▶ TASK TO COMPLETE
Lines from the beginning of the entries up to and including the one with "Task: Click the hand" must be duplicated word for word; leave out all others.

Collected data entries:
================================

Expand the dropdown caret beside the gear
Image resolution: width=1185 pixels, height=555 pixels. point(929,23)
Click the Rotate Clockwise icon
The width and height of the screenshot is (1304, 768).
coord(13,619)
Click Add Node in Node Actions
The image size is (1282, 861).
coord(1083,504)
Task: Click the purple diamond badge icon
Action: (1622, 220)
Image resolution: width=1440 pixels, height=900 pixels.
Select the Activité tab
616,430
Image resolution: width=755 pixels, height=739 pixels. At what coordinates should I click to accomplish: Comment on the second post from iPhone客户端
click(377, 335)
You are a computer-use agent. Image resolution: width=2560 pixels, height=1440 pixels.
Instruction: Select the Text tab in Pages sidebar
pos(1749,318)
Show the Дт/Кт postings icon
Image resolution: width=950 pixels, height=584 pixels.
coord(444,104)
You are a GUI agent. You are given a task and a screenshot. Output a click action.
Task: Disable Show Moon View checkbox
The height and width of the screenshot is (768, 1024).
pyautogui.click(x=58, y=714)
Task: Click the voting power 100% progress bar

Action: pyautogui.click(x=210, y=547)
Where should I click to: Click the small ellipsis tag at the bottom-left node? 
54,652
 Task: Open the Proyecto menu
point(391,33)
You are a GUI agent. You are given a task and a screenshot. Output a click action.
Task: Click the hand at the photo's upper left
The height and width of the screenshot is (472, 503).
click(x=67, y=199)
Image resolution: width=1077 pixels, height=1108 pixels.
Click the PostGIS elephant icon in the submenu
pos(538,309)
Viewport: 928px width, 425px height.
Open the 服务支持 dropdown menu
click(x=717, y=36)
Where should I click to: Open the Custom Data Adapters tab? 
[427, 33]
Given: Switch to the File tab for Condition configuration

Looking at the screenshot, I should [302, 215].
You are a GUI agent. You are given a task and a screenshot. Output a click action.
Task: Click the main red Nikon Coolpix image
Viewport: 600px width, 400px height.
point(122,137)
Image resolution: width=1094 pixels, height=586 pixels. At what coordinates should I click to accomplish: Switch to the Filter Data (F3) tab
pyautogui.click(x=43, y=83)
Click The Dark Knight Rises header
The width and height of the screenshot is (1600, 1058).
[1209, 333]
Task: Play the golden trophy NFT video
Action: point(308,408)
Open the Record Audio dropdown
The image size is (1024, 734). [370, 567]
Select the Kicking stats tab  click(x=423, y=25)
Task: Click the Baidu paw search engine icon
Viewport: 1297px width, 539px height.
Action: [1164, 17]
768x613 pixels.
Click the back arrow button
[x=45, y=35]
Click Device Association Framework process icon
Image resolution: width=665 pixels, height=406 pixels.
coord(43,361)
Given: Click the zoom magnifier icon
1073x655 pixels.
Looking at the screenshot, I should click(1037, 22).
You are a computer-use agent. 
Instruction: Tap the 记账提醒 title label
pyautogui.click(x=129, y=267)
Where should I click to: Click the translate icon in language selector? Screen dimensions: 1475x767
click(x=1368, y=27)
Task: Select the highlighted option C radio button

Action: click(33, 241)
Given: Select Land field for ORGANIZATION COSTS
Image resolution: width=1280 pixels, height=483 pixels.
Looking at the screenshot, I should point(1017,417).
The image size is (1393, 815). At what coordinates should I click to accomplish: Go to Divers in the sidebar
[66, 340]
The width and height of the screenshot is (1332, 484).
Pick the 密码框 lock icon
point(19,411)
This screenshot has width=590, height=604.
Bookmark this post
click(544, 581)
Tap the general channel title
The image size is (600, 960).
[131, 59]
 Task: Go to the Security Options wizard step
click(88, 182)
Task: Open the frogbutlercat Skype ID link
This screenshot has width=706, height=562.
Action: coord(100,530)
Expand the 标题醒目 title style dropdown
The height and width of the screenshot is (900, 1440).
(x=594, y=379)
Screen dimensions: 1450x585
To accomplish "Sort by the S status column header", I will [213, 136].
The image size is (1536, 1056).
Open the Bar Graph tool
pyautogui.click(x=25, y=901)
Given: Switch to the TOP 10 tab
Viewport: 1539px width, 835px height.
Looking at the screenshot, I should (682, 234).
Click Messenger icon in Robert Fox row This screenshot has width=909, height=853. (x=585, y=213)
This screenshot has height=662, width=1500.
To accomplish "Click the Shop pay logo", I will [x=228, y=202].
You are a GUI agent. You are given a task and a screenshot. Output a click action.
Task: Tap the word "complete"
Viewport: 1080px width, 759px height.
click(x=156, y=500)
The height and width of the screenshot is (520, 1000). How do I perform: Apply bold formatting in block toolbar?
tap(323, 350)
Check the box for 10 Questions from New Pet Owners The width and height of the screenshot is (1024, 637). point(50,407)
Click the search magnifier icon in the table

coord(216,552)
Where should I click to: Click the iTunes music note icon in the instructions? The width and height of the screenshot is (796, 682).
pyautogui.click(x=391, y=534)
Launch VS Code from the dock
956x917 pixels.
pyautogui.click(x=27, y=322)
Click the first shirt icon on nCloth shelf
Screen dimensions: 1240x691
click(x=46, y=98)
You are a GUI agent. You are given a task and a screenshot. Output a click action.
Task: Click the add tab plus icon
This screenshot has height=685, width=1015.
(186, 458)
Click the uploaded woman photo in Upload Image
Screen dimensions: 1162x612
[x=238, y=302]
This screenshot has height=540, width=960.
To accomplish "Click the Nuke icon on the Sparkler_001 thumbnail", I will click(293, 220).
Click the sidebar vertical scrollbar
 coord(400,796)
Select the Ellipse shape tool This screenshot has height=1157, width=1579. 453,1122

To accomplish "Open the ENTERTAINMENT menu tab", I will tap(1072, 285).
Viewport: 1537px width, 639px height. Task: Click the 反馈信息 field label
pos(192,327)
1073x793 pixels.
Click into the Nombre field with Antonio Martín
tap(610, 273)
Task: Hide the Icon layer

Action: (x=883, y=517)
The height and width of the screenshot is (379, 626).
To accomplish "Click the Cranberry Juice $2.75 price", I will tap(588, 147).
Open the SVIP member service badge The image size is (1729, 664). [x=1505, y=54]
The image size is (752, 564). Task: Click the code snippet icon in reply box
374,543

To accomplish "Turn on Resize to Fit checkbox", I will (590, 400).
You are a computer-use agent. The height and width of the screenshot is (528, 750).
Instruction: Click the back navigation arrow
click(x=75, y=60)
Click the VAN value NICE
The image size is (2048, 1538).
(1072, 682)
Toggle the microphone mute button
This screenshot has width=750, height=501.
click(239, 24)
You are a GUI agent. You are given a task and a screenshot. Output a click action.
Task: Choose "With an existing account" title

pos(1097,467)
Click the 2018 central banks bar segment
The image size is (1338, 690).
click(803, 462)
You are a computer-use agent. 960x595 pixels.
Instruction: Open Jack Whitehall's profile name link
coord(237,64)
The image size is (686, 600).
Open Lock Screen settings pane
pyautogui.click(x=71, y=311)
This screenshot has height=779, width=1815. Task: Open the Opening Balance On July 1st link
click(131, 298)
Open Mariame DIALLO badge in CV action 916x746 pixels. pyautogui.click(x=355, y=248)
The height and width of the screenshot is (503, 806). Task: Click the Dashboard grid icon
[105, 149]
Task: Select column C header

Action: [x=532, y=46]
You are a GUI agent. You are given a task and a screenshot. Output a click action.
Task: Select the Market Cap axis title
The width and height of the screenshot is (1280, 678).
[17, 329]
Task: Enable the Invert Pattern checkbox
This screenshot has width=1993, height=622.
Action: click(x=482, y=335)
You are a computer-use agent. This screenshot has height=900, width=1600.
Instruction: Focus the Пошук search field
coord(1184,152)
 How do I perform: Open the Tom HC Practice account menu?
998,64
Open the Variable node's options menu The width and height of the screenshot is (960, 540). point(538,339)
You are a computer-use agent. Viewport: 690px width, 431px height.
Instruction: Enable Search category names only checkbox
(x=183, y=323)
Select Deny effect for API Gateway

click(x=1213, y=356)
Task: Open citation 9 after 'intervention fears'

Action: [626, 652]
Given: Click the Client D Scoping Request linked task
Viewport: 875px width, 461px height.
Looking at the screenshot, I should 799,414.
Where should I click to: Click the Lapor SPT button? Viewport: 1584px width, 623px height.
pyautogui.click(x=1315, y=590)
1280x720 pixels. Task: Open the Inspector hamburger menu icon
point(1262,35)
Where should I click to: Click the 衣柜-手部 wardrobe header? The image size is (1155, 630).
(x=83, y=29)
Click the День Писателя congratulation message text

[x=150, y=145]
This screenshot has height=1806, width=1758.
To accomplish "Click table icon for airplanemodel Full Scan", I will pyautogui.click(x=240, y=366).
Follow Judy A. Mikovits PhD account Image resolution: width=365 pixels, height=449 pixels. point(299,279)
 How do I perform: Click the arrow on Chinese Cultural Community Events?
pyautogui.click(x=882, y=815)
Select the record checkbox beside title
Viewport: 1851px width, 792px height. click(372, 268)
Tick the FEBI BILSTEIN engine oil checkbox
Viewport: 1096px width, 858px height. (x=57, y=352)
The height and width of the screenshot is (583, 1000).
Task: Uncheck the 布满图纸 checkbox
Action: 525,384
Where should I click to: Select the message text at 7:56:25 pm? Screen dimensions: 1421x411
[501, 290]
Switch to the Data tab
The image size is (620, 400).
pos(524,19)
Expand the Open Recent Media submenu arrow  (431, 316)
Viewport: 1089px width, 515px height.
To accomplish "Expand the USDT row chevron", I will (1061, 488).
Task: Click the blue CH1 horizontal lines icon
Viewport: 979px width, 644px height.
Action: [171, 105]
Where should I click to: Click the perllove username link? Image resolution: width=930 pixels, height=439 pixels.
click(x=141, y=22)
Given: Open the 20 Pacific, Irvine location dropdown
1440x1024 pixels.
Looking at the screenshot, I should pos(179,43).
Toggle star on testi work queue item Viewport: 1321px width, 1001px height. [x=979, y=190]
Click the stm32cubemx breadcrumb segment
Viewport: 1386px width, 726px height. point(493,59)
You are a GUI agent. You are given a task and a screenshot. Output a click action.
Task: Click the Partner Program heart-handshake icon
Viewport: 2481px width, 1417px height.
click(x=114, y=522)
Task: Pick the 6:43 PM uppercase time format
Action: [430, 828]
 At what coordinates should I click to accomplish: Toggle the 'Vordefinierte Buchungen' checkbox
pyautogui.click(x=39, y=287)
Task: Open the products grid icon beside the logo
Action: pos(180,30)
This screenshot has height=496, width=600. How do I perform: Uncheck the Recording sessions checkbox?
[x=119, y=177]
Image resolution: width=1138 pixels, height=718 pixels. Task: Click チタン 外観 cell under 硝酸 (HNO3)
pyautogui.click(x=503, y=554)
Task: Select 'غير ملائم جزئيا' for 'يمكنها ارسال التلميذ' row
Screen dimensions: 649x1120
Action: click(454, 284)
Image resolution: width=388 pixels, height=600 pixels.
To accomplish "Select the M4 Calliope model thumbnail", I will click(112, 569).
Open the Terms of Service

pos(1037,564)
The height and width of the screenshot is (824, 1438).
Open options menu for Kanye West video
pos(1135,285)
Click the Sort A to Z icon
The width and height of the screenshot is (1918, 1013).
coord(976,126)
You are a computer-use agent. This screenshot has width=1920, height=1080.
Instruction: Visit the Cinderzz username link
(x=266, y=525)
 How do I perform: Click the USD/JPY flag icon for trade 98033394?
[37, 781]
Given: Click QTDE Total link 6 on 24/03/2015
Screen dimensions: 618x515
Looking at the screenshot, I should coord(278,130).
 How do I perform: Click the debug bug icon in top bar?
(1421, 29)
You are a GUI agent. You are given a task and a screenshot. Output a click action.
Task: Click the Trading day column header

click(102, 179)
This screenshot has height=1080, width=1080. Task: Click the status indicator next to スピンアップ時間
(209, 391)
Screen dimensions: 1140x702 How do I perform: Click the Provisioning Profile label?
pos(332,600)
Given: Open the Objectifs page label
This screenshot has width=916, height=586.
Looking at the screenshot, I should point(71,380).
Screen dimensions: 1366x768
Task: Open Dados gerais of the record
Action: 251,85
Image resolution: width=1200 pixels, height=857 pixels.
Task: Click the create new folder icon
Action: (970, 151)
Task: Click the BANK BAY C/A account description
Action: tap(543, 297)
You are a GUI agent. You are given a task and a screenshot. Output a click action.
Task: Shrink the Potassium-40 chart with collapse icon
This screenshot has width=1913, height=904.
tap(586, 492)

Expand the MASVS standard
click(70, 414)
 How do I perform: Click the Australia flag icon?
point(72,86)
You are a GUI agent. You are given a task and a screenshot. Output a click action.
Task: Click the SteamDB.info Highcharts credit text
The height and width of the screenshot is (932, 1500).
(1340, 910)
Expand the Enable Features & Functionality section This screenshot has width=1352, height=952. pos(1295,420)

================================

▶ TASK RESPONSE
Expand the dropdown caret beside the gear
Image resolution: width=1185 pixels, height=555 pixels. point(929,23)
Click the Rotate Clockwise icon
The width and height of the screenshot is (1304, 768).
coord(13,619)
Click Add Node in Node Actions
The image size is (1282, 861).
coord(1083,504)
Task: Click the purple diamond badge icon
Action: (1622, 220)
Image resolution: width=1440 pixels, height=900 pixels.
Select the Activité tab
616,430
Image resolution: width=755 pixels, height=739 pixels. At what coordinates should I click to accomplish: Comment on the second post from iPhone客户端
click(377, 335)
You are a computer-use agent. Image resolution: width=2560 pixels, height=1440 pixels.
Instruction: Select the Text tab in Pages sidebar
pos(1749,318)
Show the Дт/Кт postings icon
Image resolution: width=950 pixels, height=584 pixels.
coord(444,104)
You are a GUI agent. You are given a task and a screenshot. Output a click action.
Task: Disable Show Moon View checkbox
The height and width of the screenshot is (768, 1024).
pyautogui.click(x=58, y=714)
Task: Click the voting power 100% progress bar

Action: pyautogui.click(x=210, y=547)
Where should I click to: Click the small ellipsis tag at the bottom-left node? 
54,652
 Task: Open the Proyecto menu
point(391,33)
You are a GUI agent. You are given a task and a screenshot. Output a click action.
Task: Click the hand at the photo's upper left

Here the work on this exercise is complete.